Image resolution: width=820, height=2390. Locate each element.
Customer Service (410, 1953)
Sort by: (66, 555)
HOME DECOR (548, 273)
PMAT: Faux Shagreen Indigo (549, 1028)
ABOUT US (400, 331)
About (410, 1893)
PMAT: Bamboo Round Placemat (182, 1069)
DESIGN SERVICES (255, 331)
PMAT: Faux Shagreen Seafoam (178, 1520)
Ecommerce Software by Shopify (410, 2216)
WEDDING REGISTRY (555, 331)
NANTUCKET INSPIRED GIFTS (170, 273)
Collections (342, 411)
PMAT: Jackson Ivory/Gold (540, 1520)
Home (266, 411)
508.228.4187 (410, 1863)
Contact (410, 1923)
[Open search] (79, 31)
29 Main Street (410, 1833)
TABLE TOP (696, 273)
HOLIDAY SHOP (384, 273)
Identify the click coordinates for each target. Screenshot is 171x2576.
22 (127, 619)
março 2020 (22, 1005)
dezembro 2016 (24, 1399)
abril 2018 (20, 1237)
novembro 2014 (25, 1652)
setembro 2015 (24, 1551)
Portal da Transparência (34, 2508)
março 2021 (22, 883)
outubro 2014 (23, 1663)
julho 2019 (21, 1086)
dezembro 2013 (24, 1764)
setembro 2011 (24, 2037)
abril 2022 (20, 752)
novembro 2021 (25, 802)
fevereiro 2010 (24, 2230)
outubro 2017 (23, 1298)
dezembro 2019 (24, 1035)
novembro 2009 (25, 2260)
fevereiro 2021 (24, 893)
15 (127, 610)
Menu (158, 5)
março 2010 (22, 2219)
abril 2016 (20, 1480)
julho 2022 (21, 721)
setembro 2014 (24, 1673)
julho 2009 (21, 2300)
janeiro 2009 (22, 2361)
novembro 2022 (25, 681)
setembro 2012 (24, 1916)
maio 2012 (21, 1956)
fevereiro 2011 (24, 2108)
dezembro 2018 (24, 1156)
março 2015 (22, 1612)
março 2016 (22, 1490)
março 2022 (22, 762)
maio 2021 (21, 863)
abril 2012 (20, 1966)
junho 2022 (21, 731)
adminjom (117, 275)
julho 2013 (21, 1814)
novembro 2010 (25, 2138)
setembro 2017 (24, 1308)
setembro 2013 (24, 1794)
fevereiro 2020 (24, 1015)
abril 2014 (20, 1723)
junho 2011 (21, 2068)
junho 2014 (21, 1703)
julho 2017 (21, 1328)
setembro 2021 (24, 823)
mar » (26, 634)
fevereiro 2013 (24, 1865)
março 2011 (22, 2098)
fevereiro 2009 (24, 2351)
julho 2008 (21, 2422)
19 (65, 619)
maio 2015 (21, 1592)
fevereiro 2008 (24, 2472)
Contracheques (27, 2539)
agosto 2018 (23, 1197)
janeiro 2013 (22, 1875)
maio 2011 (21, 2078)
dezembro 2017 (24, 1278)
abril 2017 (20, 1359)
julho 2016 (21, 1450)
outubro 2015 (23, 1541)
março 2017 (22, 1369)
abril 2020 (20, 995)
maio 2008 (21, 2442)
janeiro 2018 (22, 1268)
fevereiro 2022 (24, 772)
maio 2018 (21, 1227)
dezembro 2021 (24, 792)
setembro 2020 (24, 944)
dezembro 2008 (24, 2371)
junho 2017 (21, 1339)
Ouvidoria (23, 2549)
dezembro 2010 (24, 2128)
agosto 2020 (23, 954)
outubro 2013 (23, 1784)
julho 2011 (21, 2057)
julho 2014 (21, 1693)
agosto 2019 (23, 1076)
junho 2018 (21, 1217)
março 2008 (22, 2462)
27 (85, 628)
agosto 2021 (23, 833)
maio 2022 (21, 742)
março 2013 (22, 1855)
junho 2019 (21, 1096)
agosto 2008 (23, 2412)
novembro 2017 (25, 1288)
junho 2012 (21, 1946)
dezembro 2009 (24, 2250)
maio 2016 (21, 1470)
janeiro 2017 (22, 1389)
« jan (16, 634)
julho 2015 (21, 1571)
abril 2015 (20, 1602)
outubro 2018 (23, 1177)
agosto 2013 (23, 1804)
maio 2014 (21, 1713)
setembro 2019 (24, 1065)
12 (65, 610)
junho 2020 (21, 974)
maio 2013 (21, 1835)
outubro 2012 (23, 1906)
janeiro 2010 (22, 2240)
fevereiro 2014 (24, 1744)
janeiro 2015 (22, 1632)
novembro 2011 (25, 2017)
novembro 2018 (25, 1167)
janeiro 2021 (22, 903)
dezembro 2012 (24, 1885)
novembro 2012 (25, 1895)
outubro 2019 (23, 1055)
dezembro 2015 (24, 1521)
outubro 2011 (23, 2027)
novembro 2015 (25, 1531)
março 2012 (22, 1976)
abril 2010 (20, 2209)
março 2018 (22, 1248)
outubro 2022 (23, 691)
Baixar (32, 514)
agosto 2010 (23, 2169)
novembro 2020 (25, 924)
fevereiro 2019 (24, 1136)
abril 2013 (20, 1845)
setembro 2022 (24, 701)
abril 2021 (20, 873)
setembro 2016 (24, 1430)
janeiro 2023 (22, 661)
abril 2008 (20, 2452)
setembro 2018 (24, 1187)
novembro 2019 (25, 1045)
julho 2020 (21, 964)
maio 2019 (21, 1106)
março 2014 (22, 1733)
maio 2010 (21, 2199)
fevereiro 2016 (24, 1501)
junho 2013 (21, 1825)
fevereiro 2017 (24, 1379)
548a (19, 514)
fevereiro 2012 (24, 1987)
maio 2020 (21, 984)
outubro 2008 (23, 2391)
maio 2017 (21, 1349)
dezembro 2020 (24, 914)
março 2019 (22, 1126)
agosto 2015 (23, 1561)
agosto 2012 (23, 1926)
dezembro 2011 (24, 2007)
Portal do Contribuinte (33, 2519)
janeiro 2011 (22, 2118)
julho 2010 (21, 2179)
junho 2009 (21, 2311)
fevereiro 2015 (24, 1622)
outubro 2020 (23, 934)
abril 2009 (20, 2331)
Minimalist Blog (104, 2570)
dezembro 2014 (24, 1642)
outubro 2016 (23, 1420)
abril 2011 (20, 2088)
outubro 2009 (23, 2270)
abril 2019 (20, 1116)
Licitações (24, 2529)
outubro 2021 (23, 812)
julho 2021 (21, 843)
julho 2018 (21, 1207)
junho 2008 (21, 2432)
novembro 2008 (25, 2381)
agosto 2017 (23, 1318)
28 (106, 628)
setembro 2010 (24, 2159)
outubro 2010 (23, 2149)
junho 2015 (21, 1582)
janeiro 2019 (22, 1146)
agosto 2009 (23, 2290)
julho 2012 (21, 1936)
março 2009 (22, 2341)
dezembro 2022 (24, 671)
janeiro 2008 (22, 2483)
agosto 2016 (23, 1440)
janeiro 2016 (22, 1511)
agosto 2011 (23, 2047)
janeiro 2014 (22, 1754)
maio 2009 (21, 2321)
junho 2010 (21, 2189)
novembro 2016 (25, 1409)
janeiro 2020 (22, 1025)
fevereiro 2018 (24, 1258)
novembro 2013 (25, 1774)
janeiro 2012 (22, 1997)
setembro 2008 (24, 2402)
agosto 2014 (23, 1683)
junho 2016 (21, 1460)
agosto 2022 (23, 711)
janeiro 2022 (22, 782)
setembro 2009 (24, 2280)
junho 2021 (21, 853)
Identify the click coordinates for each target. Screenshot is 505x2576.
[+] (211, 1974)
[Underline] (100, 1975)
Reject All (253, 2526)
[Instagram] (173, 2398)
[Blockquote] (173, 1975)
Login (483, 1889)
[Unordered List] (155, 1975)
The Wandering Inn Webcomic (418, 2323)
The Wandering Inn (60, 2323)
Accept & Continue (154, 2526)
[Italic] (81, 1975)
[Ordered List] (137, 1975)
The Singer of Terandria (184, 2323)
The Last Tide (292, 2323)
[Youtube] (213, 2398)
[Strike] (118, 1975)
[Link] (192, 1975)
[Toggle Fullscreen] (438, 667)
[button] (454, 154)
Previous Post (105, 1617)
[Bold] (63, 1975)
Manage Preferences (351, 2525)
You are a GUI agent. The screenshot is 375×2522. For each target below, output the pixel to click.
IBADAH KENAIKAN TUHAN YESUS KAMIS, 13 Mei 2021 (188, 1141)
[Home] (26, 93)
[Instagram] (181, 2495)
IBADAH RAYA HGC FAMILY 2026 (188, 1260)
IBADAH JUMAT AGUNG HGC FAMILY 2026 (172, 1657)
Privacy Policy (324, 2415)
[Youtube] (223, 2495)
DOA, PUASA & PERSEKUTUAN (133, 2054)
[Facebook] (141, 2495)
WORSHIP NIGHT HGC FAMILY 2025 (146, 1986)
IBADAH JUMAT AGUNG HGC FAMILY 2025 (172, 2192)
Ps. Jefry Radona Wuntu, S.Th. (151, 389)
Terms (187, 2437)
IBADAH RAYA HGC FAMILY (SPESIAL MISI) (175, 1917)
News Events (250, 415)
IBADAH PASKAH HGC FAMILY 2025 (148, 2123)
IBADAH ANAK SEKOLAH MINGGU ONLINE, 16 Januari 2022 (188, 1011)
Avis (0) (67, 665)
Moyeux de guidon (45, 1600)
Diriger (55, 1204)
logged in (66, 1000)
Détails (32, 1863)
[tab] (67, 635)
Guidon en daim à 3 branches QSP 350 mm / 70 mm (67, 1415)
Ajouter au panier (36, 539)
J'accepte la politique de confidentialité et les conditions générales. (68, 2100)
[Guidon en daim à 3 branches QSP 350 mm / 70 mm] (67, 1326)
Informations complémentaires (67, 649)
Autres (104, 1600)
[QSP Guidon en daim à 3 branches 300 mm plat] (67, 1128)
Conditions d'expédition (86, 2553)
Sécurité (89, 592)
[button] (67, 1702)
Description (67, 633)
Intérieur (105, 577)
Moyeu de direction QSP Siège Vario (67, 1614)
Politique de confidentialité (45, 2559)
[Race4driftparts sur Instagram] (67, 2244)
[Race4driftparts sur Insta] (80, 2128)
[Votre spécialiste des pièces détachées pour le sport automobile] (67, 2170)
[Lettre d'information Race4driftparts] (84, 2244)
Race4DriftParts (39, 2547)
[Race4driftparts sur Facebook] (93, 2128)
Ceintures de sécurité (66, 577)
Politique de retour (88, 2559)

◆ ◆ ◆ ◆ ◆ ◆ ◆

* Task *
Take the line with "Moyeux de guidon (45, 1600)" and every line after it in the data, and please reproduce them exactly, leaving out all other lines.

* Finished task *
Moyeux de guidon (45, 1600)
Diriger (55, 1204)
logged in (66, 1000)
Détails (32, 1863)
[tab] (67, 635)
Guidon en daim à 3 branches QSP 350 mm / 70 mm (67, 1415)
Ajouter au panier (36, 539)
J'accepte la politique de confidentialité et les conditions générales. (68, 2100)
[Guidon en daim à 3 branches QSP 350 mm / 70 mm] (67, 1326)
Informations complémentaires (67, 649)
Autres (104, 1600)
[QSP Guidon en daim à 3 branches 300 mm plat] (67, 1128)
Conditions d'expédition (86, 2553)
Sécurité (89, 592)
[button] (67, 1702)
Description (67, 633)
Intérieur (105, 577)
Moyeu de direction QSP Siège Vario (67, 1614)
Politique de confidentialité (45, 2559)
[Race4driftparts sur Instagram] (67, 2244)
[Race4driftparts sur Insta] (80, 2128)
[Votre spécialiste des pièces détachées pour le sport automobile] (67, 2170)
[Lettre d'information Race4driftparts] (84, 2244)
Race4DriftParts (39, 2547)
[Race4driftparts sur Facebook] (93, 2128)
Ceintures de sécurité (66, 577)
Politique de retour (88, 2559)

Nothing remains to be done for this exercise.